Early in Ward's tenure, the AHA coordinated the Belmont Conference on bibliographical services available to historians and the Ann Arbor Conference on the uses of statistical methods in historical research. He expanded the work of existing AHA committees, launched a half-dozen new ones, and enticed all sorts of historians and teachers to join in. A man of skillful persuasion, he engaged many of the profession's leading figures to shoulder committee assignments or act as AHA liaisons to other agencies. When Congress expanded the National Defense Education Act (an American response to Sputnik) to include history instruction, Ward drew a couple hundred college and university faculty to a national conference in Colorado (1965) to brief them on how best to establish NDEA institutes for history teachers in the schools. Two years later, he did the same in St. Louis in a three-day workshop for historians eager to apply for the various programs financed by the federal government. In 1969, Ward was instrumental in mobilizing the prestigious organizations in the American Council of Learned Societies with the United States Office of Education to establish CONPASS (Consortium of Professional Organizations), which focused on the training of teachers who would become the trainers of future teachers in the various ACLS disciplines.
Ward never wavered in his commitment to professional standards or social justice. In 1966–67, the AHA joined with the Organization of American Historians (the Joint Committee for the Defense of the Rights of Historians under the First Amendment) to try to prevent Helen Clay Frick (daughter of the late 19th-century steel baron) from stopping the publication of Sylvester Stevens' book on grounds that she objected to the author's treatment of her father. After extensive litigation, the judge found for Stevens. As a consequence, all historians were better able thereafter to pursue their research and analyses thanks in no small measure to Ward's sustained intervention. In 1968, he secured the AHA Council's consent to move the organization's annual meeting from Chicago to New York City, because of that summer's police riot at the Democratic National Convention.

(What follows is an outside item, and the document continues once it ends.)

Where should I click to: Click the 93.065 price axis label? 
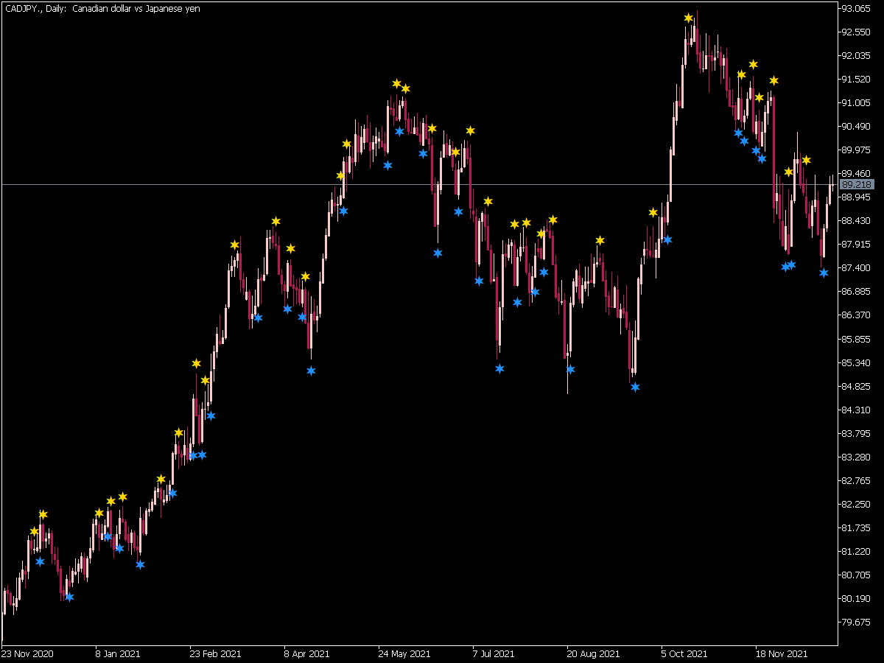point(856,9)
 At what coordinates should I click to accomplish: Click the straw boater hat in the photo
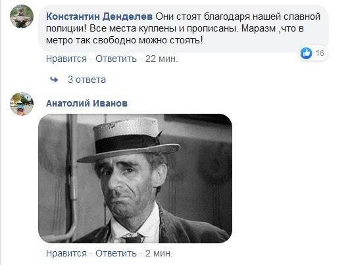click(129, 140)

As an in-house administrator, Ward was warmly supportive of staff initiatives and flexible hours, especially since the work of the day often involved considerable travel to help nurture projects generated either in the field or from AHA headquarters. At 400 A Street, he set in motion the early rounds of computerized processes the better to meet members' needs. He also helped to shape the constitutional reforms of the early 1970s that democratized the nomination and election of AHA officers and expanded the vice presidencies to the three current divisions.
Ward's own field of specialization in history involved Tudor England and historical theory. In his career, he was a member of the Board of Directors of the Harry S. Truman Library Institute, a fellow of the Society of Religion in Higher Education, and a member of the Medieval Academy of America, the Organization of American Historians, the Conference on British Studies, and the American Association of University Professors. In retirement, he devoted himself to committee work within the Episcopal Church and to the publication of its texts in the peace movement. He was by any measure an extraordinary man, exemplary as an historian, as a persistent advocate of human rights and reasoned discourse, as a colleague, and as a friend.